Although I show that the Vichy epoch brought racism and xenophobia to exceptional heights, I also show that the premise underlying the defense of the beautiful tree of French art during Vichy -- namely that art must protect itself against a dangerous virus -- dies hard in France, and always seems to find a new foe. In the postwar years it seems to have been Expressionism, and particularly American Abstract Expressionism. I also point out that resistance to this artistic isolationism often goes unrewarded, and that May '68 leaves an ambiguous trace with regards to a more internationalist outlook.
In the end, this book tends to refute the view that the invasion of the Paris artworld by American art, masterminded by the CIA, was solely responsible for why Paris could not resist the assault of new American art in the postwar years. It proposes that the parisian art establishment caused its own downfall by continuing to abide by ideas dominant during Vichy (1940-1944)-- issues of national identity and national tradition, and fear of the vampiric "other" (the American invader holding a menorah whose caricature is found in the essay on antisemitic art criticism).
“This thoughtful and engaging study is neither a diatribe nor a prolonged lament. Rather, it’s a series of straight forward, loosely linked essays exploring the complex relations between the Vichy government and the world of art and design - and their repercussions today. Cone’s nonsensationalist tone makes her observations seem all the more startling, as we see not only venality in action, but also naivete, self-interest, and survival as motivations.”
“A must read for those working on the Vichy period and its aftermath.”
“Having started her history with Hitler and Vichy, Cone fittingly ends it with de Gaulle and May ‘68 - not to draw parallels between these authoritarian regimes, but to point out how minimal information on the nazi Occupation, together with little memory of the Holocaust can engender what she calls “a dangerous confusion.” Without exposure to the new histories to which she herself has so substantially contributed, different forms of authoritarianism risk being conflated as Fascism. While the May ‘68 posters of Hitler disguised as de Gaulle signalled students’ equation of the Resistance leader General de Gaulle with Hitler, French students ignored the Fascist reality of Vichy and Pétain - even though, as Cone incisively points out, its was Pétain, not de Gaulle, who was an accomplice to Hitler’s atrocities.”
“Her book is good to think with about the continuities and discontuities of the Third Republic, Vichy, and the postwar era in the politics of French color.”
Artists under Vichy. A Case of Prejudice and Persecution
(Princeton University Press, 1992), a revised version of a Ph.D. thesis entitled Art and Politics in France, 1940-1944 (UMI, 1988).
“A remarkable, eye opening study...”
“A significant, insightful, scholarly study recommended for art museum, and academic libraries...”
“Though Ms.Cone does not presume to lift the final veil from the imponderable factors’ affecting individual choices during the occupation, her admirable, detailed record documents exactly what those choices were.”

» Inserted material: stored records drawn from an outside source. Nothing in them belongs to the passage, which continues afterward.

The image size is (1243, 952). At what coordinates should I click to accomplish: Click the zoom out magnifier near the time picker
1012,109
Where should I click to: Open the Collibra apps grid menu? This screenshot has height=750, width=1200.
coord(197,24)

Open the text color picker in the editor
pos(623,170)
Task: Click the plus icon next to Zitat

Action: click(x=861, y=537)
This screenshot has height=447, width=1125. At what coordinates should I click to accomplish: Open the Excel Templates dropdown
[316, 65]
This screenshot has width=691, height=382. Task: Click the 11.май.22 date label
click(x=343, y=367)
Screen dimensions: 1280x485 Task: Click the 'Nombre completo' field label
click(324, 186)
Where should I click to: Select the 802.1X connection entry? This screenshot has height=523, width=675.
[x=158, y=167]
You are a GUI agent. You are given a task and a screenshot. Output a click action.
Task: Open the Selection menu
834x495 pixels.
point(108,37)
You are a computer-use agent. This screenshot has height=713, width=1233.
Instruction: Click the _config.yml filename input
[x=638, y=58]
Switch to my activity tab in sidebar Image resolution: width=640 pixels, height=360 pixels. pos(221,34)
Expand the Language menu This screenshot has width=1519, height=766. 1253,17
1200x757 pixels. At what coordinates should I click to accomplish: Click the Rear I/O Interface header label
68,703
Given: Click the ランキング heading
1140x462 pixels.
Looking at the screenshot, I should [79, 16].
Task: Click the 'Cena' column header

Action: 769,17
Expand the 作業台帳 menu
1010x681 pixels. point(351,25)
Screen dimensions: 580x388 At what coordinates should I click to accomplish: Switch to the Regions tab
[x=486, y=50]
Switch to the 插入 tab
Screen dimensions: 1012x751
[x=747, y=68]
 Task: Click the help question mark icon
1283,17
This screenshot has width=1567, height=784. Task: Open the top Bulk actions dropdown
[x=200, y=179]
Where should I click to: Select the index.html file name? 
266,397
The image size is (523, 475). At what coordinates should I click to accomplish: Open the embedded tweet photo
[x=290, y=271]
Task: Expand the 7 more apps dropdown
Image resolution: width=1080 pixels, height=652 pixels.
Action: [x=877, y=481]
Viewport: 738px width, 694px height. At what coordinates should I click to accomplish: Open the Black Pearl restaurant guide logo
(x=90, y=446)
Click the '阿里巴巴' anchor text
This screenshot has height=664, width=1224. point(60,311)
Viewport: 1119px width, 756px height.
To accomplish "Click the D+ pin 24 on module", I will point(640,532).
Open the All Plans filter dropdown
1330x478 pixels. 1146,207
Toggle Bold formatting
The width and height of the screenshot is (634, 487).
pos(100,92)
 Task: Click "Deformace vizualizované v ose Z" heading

“Cone demonstrates that critics actively and artists tacitly participated in the purge [of Jews and foreign artists], the former by following the Vichy line, and the latter by taking part in exclusionary exhibitions…. Yet Cone skirts the issue of what constituted collaboration for an artist. Was Henri Matisse a collaborator because he continued to exhibit his work under conditions of exclusion about which he cannot have been ignorant? How are we to regard the group of artists who agreed to make a tour of German cities sponsored by the nazi Ministry of Propaganda, a group that included Maurice Vlaminck and André Derain whose works had been banned from German museums?”
The Roots and Routes of Art in the 20th Century
(Horizon Press, 1975)
“The two prime iconoclasts of modern art, Picasso and Matisse, are placed vividly in the Paris of 1904-1905 at the beginning of this well-written and absorbing narrative-chronicle. It may not be Michele Cone’s conscious intent, but her arbitrary placement of these audacious innovators at the opening of her study inevitably leads the reader to the sense that all that followed in Western art bore their imprint. That is an oversimplification but it is not wholly wrong. Paris-born and Brussels-domiciled Ms. Cone intends a savvy, instructive yet lively tracing of the radical impact of Picasso and Matisse on the swiftly proliferating movements of our century. She shows persuasively how and why the rest followed-Cubism, Fauvism, Dadaism, Surrealism, the Bauhaus experiments and, through a linkage of creative ferment, the explosions on the American scene through Pollock and DeKooning, amoung others, to the present day.”